Wood’s 30 sparks a Pistons rally, but Utah hangs on to repel another comeback
Chris Schwegler (NBAE/Getty)
DETROIT – Jordan McRae gave the Pistons signs he was a quick study when he scored 15 points in his debut despite arriving at Little Caesars Arena with barely enough time to introduce himself to new teammates.
He cemented that impression by accurately dissecting the most vexing problem his new team confronts with the season down to its final 18 games.
“We started off slow. We’ve got to stop putting ourselves in holes,” McRae said after the Pistons twice came back – from 22 down in the first half to tie early in the fourth quarter, then from 16 down midway through the quarter to within three points with 42 seconds left – in Saturday’s 111-105 loss to Utah. “Some of these guys are All-Stars, best players in the world. Being down (22) and try to battle back is tough, so we’ve got to stop doing that.”
If the Pistons were in a playoff drive, such habits would be especially troubling. But that’s not where they find themselves. Dwane Casey’s soul isn’t salved by moral victories, either, but the fight he continues to get from a team beset by injuries before being radically remade at mid-season by trade and buyouts is a quality he’ll gladly carry over to a future when they find themselves with a roster better built for winning.
“We did some good things,” he said. “To get back in the game was really good for our guys. We have a lot of fight. Just making the big plays at the right time – that’s the name of the ballgame.”
Nobody did more to get them back in the game than Christian Wood, who set a new career high for the second straight game. Wood scored 29 on Wednesday’s loss to Oklahoma City – another game where the Pistons clawed back from a big deficit only to lose narrowly – and came back with 30 against Utah and the game’s dominant defensive big man, Rudy Gobert.
“My mindset has been attack, take advantage of the opportunity,” Wood said. “With (Derrick Rose) gone, I’ve got to be one of the first options for the team. I think I’ve been doing a good job of that and helping my team score.”
There wasn’t nearly enough balance of outside punch this time. The Pistons were held to 39 first-half points, drawing only four fouls on Utah in the process – a sign of the way Utah took aggression away from the Pistons. They hit only 9 of 30 3-point shots – not enough attempts for Casey’s liking and surely not enough makes.
“We weren’t touching anybody,” Casey said. “We have to be physical. They were handsy and getting into us. We have to turn around and do the same thing. We weren’t aggressive enough in the first quarter.”
About the only thing Wood didn’t accomplish was making a three, going 0 of 5 from the arc. He had seven dunks, showing a nice pick-and-roll chemistry with Bruce Brown – who returned after missing four games with a knee injury – especially during the second-half comeback.

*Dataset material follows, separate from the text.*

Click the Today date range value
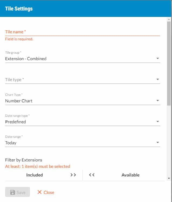 click(x=11, y=143)
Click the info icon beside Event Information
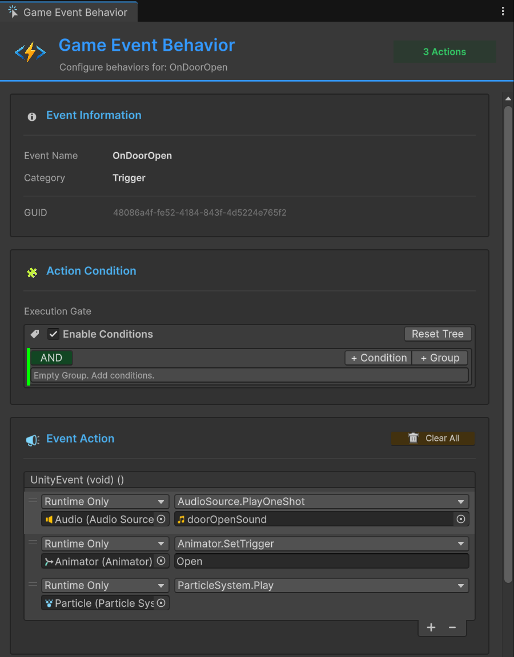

Brown finished with five points, five rebounds and seven assists.
“Christian’s going off now,” Brown said. “They’ll probably stay with him now and I’ll have easy layups. It just depends on how they guard, but they were stepping up so I was throwing to him, making the right play.”
McRae has seen nothing but Wood dominance since joining the Pistons, 59 points in two games for his old G League teammate in Delaware.
“He’s playing at an incredible level right now,” McRae said. “He’s upset he didn’t hit a three, but it’s all right. You had 30. You did everything you could for us. Right now he’s in a flow and a rhythm.”
Wood will be a free agent at season’s end and he’s done pretty much everything in his power to make his case for a return. Casey played him all but three minutes of the second half, but Utah made the Pistons pay by outscoring them by nine during their 18-2 fourth-quarter run.
“I really liked the way he got in there and mixed it up in the paint,” Casey said. “We’ve just got to get some other guys in there to help him. He needed a blow. I didn’t want to take him out, but he needed a blow when they went on that run.”